Josh Pearson (born June 13, 1997) is an American gridiron football wide receiver for the BC Lions of the Canadian Football League (CFL).

College career
Pearson played college football for the Jacksonville State Gamecocks from 2017 to 2019.

Professional career

Tampa Bay Buccaneers
Pearson was signed by the Tampa Bay Buccaneers as an undrafted free agent on May 4, 2020. He was waived on September 5, 2020, during final roster cuts, but was signed to the team's practice squad the following day. He was elevated to the active roster on October 8 for the team's week 5 game against the Chicago Bears, and reverted to the practice squad after the game. He was released on December 21, 2020, and re-signed to the practice squad two days later. On February 9, 2021, Pearson re-signed with the Buccaneers. He was waived on August 15, 2021.

• _RECORDS SHOWN_

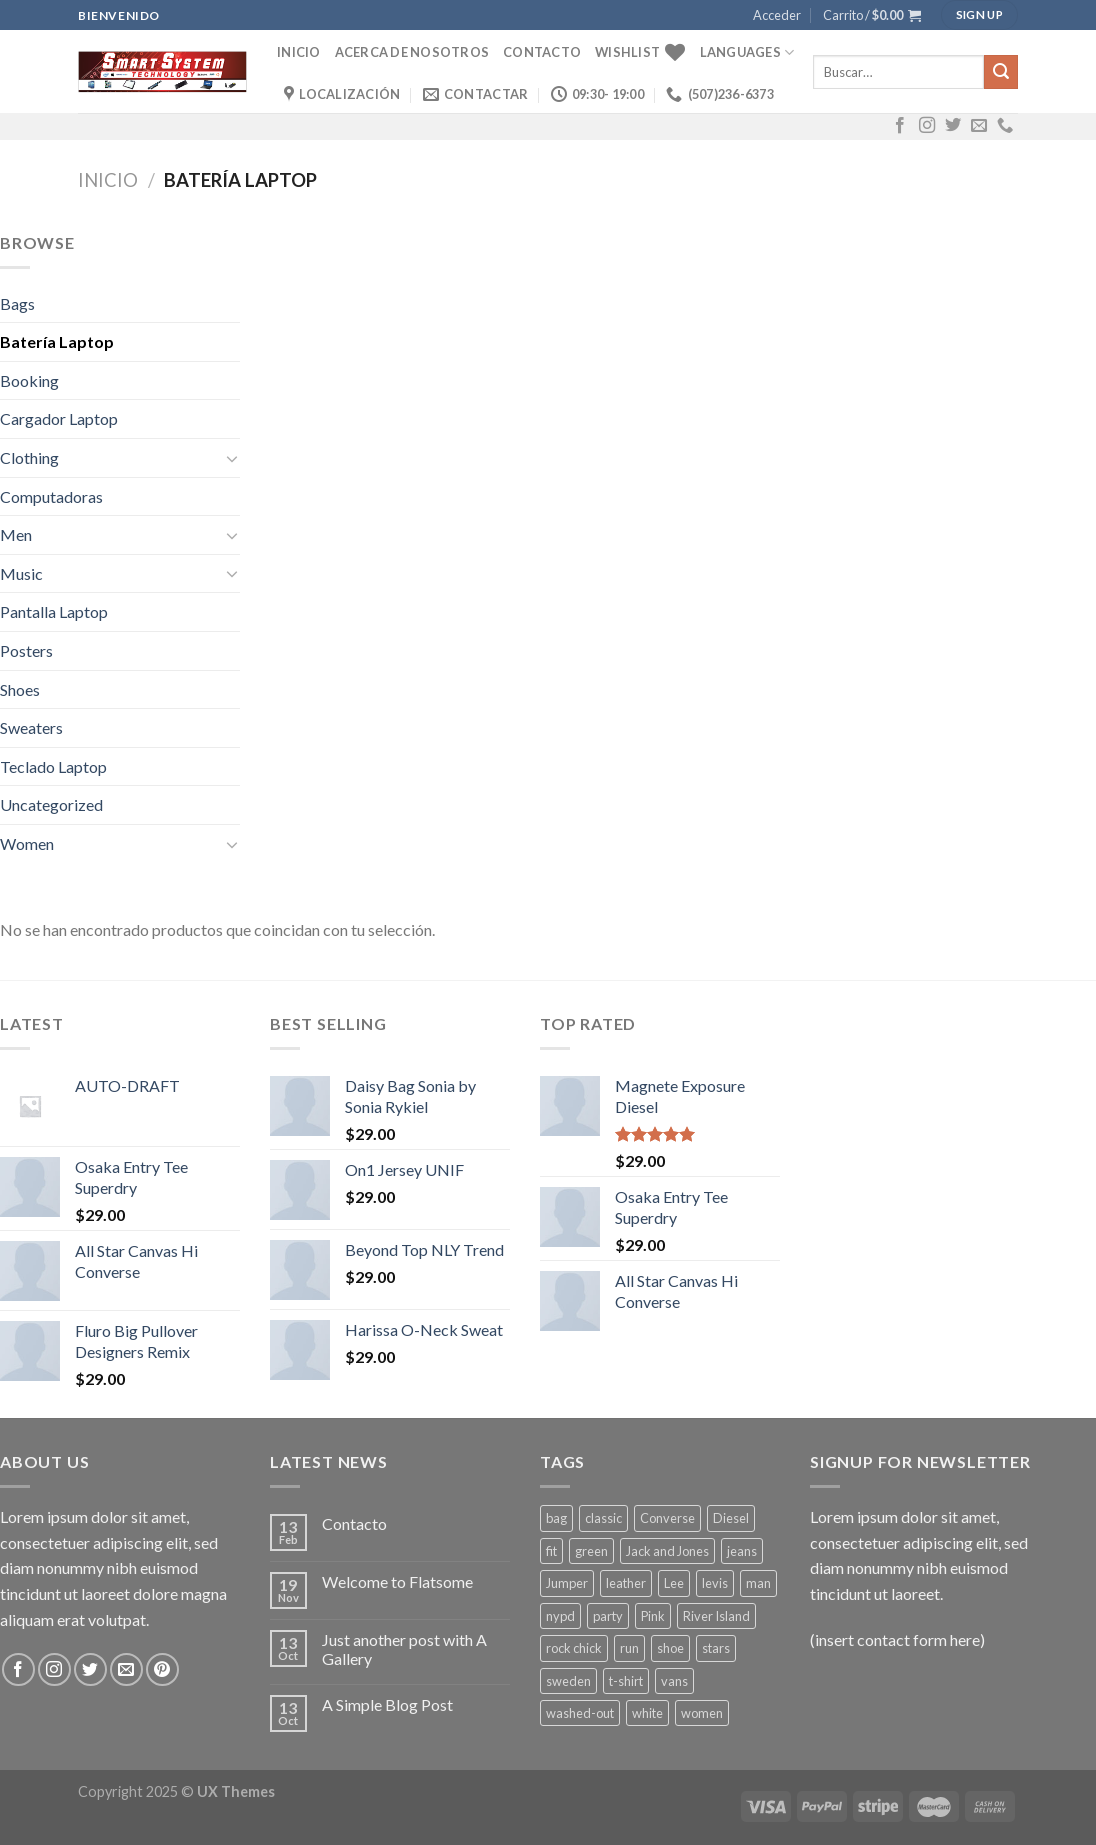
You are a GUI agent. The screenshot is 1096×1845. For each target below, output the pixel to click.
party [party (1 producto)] (608, 1616)
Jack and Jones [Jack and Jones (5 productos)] (667, 1551)
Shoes (20, 689)
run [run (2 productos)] (629, 1648)
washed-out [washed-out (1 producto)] (580, 1713)
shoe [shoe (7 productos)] (670, 1648)
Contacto (542, 52)
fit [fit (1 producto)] (551, 1551)
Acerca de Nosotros (412, 52)
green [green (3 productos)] (591, 1551)
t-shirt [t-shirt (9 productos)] (626, 1681)
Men (16, 534)
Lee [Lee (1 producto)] (674, 1583)
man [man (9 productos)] (758, 1583)
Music (21, 573)
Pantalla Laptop (54, 611)
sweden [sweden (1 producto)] (568, 1681)
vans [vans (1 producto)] (674, 1681)
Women (27, 843)
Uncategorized (51, 804)
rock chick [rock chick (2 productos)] (574, 1648)
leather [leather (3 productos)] (626, 1583)
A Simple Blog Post (387, 1704)
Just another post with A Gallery (404, 1649)
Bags (17, 303)
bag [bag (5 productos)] (556, 1518)
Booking (29, 380)
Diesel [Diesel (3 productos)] (731, 1518)
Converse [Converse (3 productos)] (667, 1518)
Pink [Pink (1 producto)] (653, 1616)
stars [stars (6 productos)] (716, 1648)
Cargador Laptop (59, 418)
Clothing (29, 457)
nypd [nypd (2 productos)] (560, 1616)
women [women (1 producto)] (702, 1713)
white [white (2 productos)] (647, 1713)
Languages (747, 52)
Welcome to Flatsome (397, 1581)
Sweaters (31, 727)
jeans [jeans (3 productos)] (742, 1551)
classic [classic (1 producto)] (603, 1518)
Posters (26, 650)
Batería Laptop (57, 341)
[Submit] (1001, 72)
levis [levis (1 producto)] (715, 1583)
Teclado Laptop (53, 766)
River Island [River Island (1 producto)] (716, 1616)
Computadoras (51, 496)
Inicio (299, 52)
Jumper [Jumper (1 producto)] (567, 1583)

• _TASK REQUIREMENTS_
**1)** Check each statement against the Josh Pearson biography and answer yes or no, quoting the words from the biography that settle it: (a) Pearson played college football for Jacksonville State from 2017 to 2019. (b) The Tampa Bay Buccaneers drafted Pearson in 2020. (c) After his release on December 21, 2020, Pearson returned to the practice squad the next day.
**2)** Carry the Josh Pearson biography forward, starting right after its last sentence.
The rows are separate from the Josh Pearson biography and unrelated to it.

• _RESULTS OF THE TASKS_
**1)**
(a) Yes: "Pearson played college football for the Jacksonville State Gamecocks from 2017 to 2019."
(b) No: "Pearson was signed by the Tampa Bay Buccaneers as an undrafted free agent on May 4, 2020."
(c) No: "He was released on December 21, 2020, and re-signed to the practice squad two days later."

**2)**
BC Lions
On January 13, 2022, Pearson signed with BC Lions. Following training camp, he was placed on the injured list, but then made his CFL debut in the team's third game of the 2022 season, on June 30, 2022, against the Ottawa Redblacks, where he had one catch for seven yards. In the following game, he scored his first touchdown on a 66-yard pass from Nathan Rourke on July 9, 2022, against the Winnipeg Blue Bombers. Following this game, he was transferred to the injured list. While on the injured list, he was the anthem singer for the team's game on September 24, 2022, against the Calgary Stampeders.

Personal life
Pearson was born to parents Kristie Carter and Harold Pearson and has four siblings, Jacob, Christy, Shell, Akeli.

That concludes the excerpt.